+++ Dataset records +++
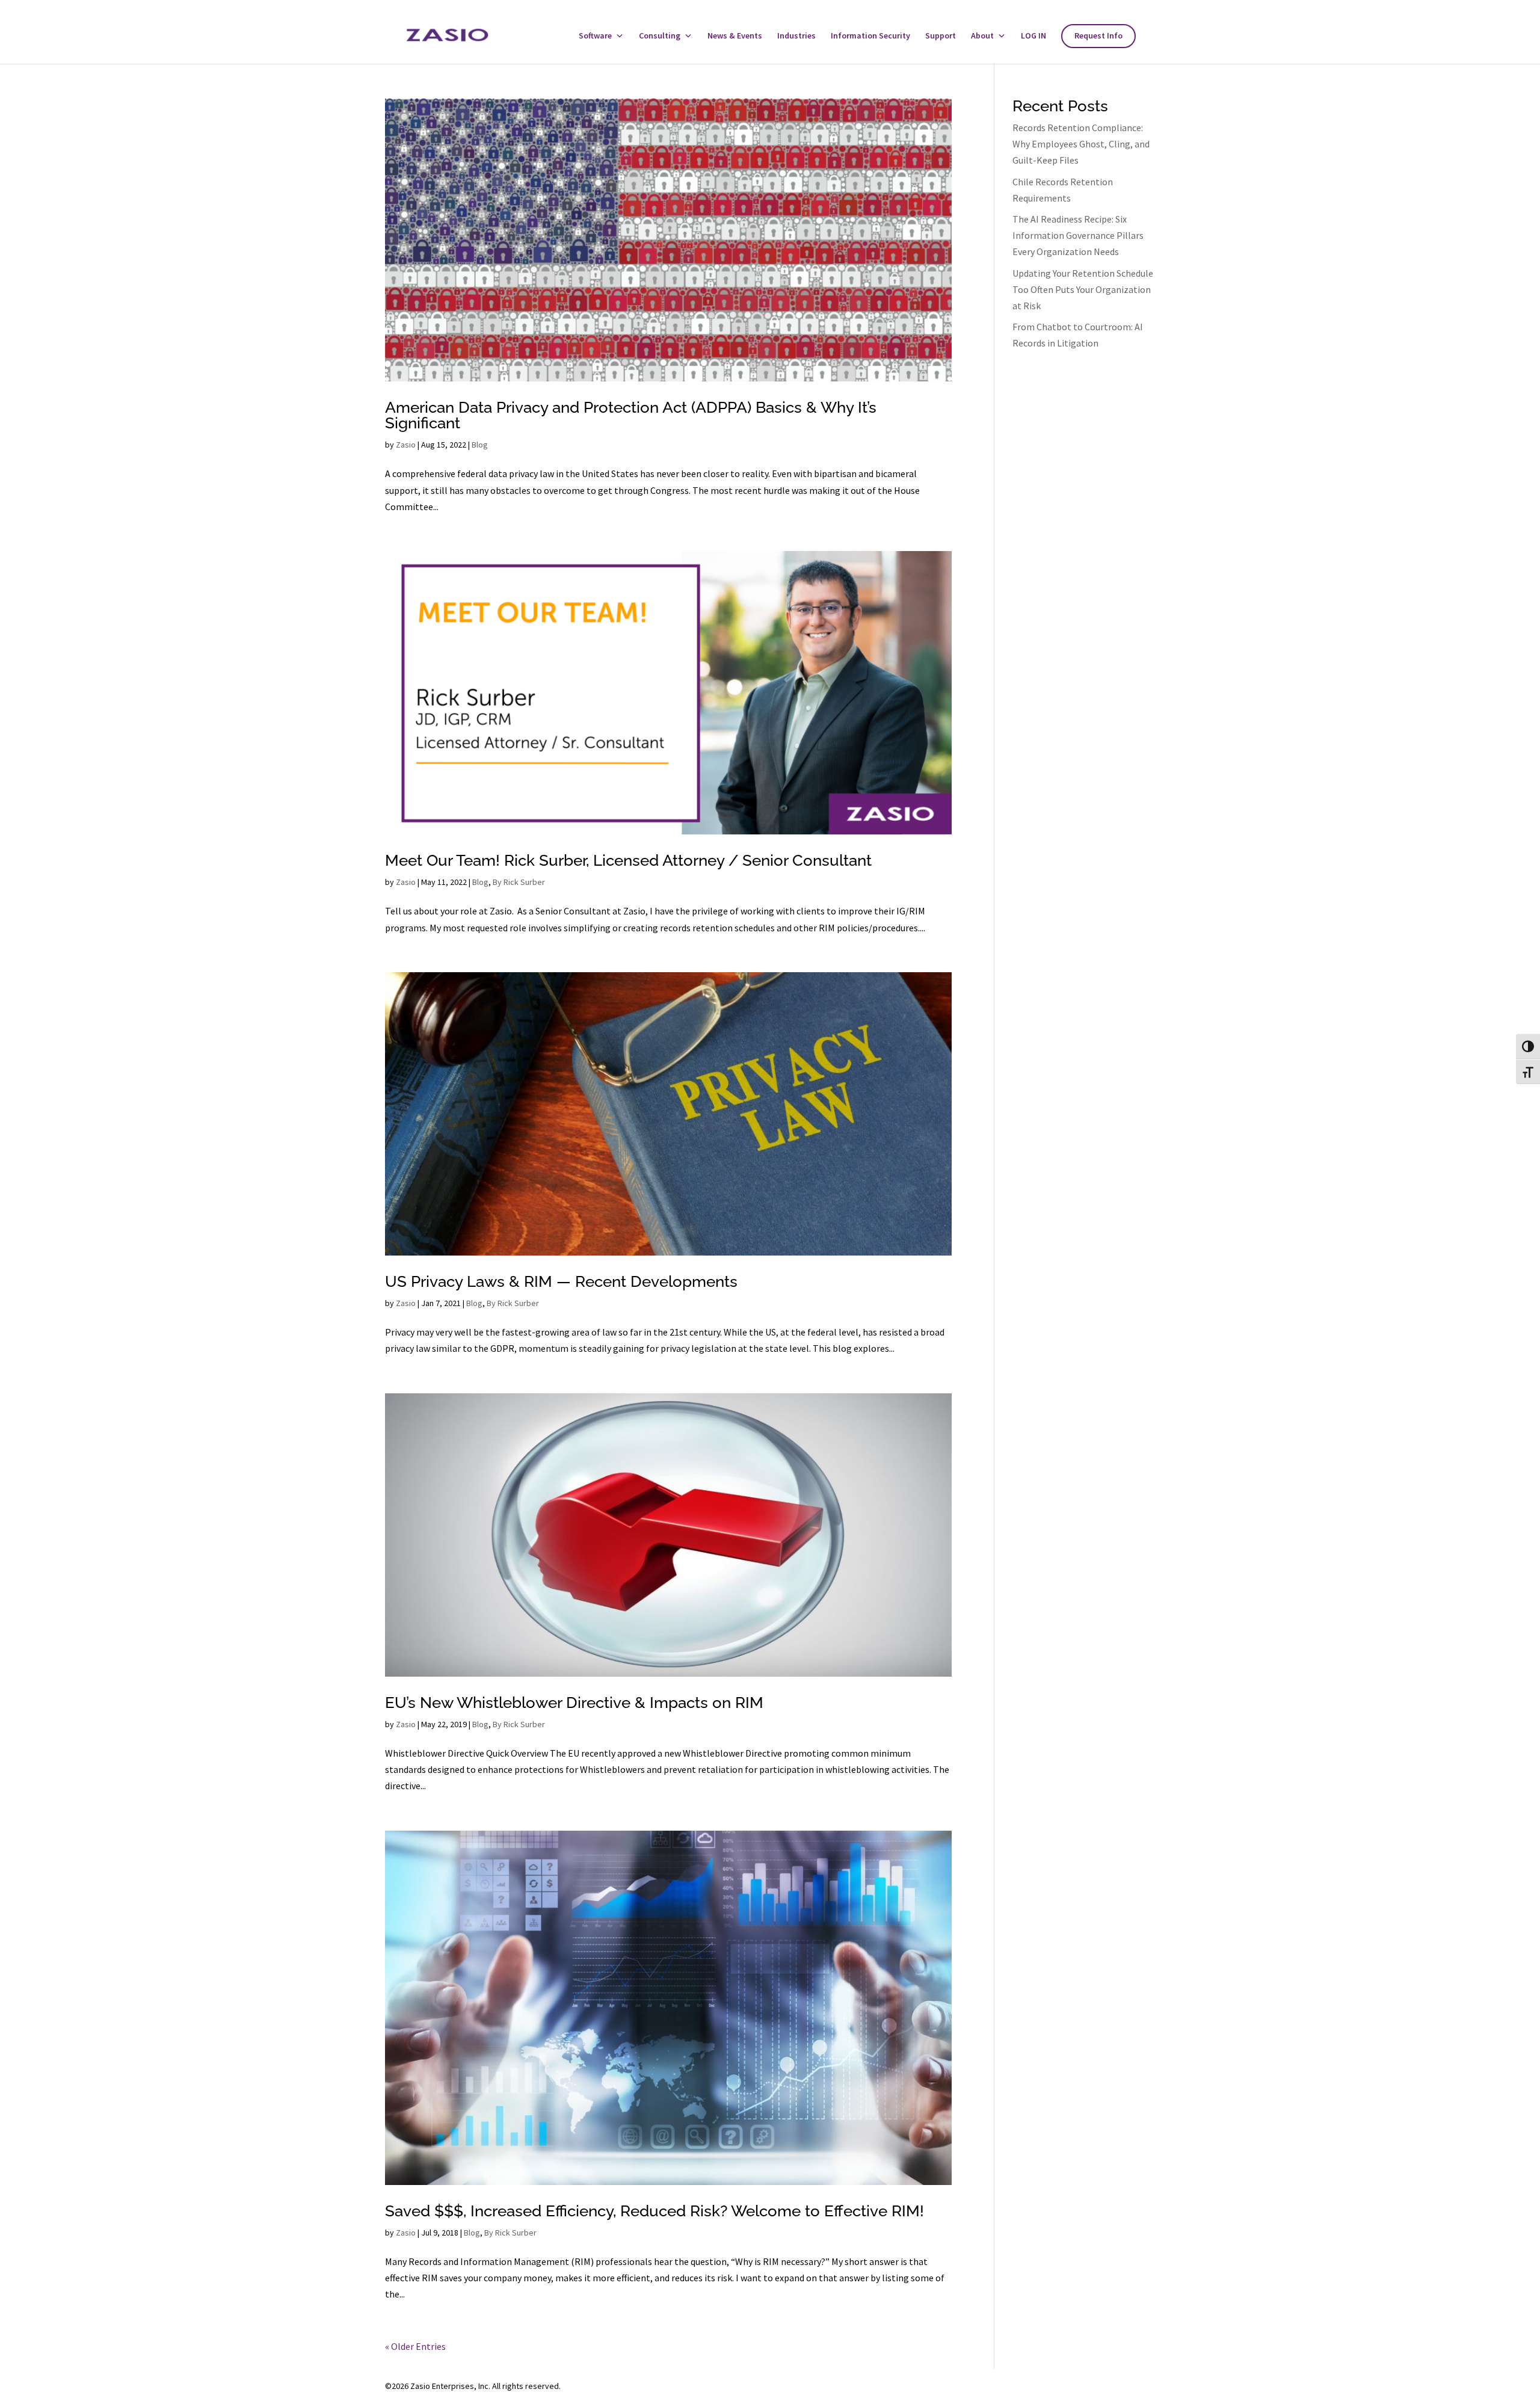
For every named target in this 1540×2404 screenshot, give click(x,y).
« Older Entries (415, 2346)
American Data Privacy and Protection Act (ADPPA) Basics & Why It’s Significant (630, 415)
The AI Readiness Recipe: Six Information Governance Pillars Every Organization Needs (1078, 235)
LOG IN (1033, 36)
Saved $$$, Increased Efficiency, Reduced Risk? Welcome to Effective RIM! (654, 2211)
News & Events (734, 36)
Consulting (659, 36)
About (982, 36)
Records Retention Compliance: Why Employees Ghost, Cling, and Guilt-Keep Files (1081, 144)
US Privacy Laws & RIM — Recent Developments (561, 1281)
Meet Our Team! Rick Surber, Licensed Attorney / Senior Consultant (628, 860)
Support (940, 36)
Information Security (870, 36)
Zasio (406, 444)
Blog (480, 444)
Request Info (1098, 36)
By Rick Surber (519, 882)
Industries (796, 36)
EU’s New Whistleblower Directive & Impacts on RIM (574, 1703)
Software (595, 36)
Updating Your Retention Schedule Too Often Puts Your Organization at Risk (1082, 289)
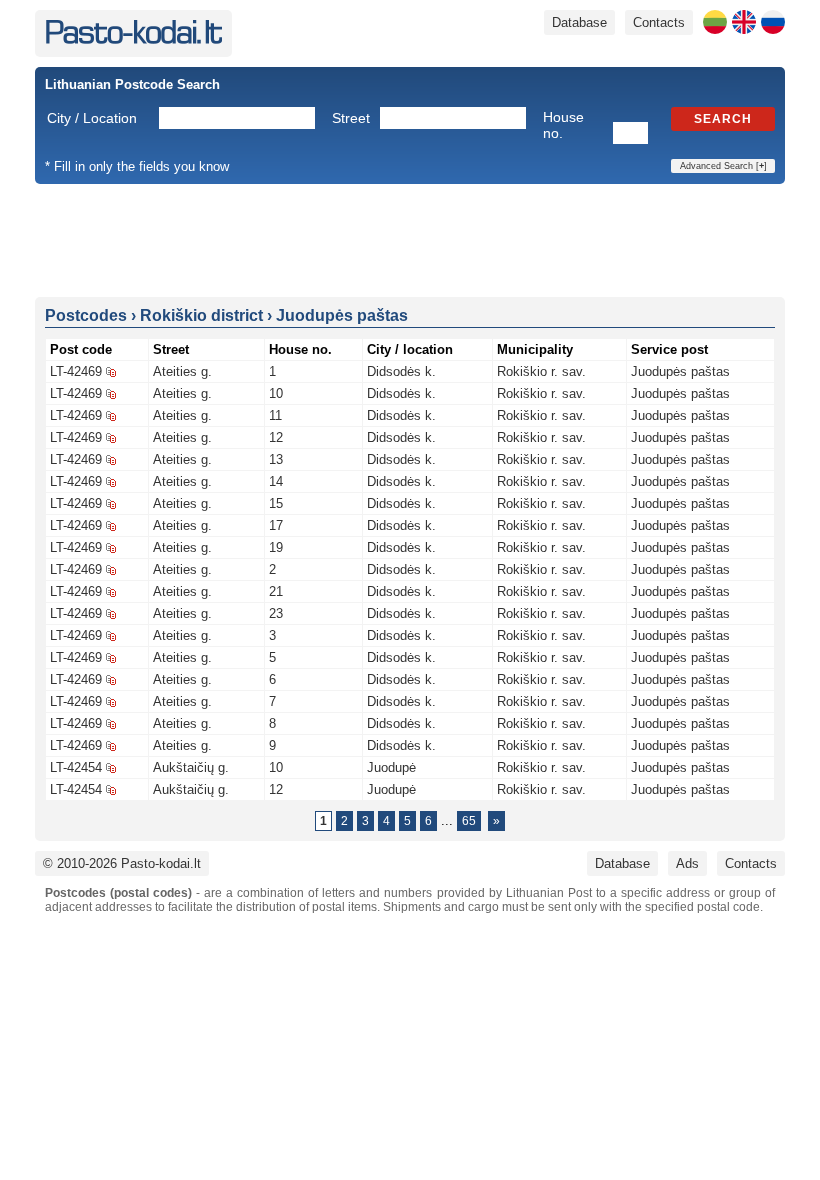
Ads (687, 863)
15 (276, 503)
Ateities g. (182, 371)
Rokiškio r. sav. (541, 371)
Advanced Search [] (723, 166)
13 (276, 459)
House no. (563, 125)
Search (723, 119)
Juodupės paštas (680, 371)
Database (579, 22)
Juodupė (391, 767)
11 (275, 415)
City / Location (92, 118)
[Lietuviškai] (715, 22)
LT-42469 (76, 371)
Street (351, 118)
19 (276, 547)
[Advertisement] (410, 239)
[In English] (744, 22)
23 (276, 613)
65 (469, 821)
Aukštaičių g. (191, 767)
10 (276, 393)
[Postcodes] (133, 39)
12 (276, 437)
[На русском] (773, 22)
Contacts (659, 22)
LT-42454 (76, 767)
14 (276, 481)
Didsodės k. (401, 371)
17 (276, 525)
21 (276, 591)
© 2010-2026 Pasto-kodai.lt (122, 863)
+++
→ About this exercise: Write out, word for word, all lines from the line that holds "Contacts (659, 22)" through the last line of the listing, with both end lines kept.

→ Result:
Contacts (659, 22)
LT-42454 (76, 767)
14 (276, 481)
Didsodės k. (401, 371)
17 (276, 525)
21 (276, 591)
© 2010-2026 Pasto-kodai.lt (122, 863)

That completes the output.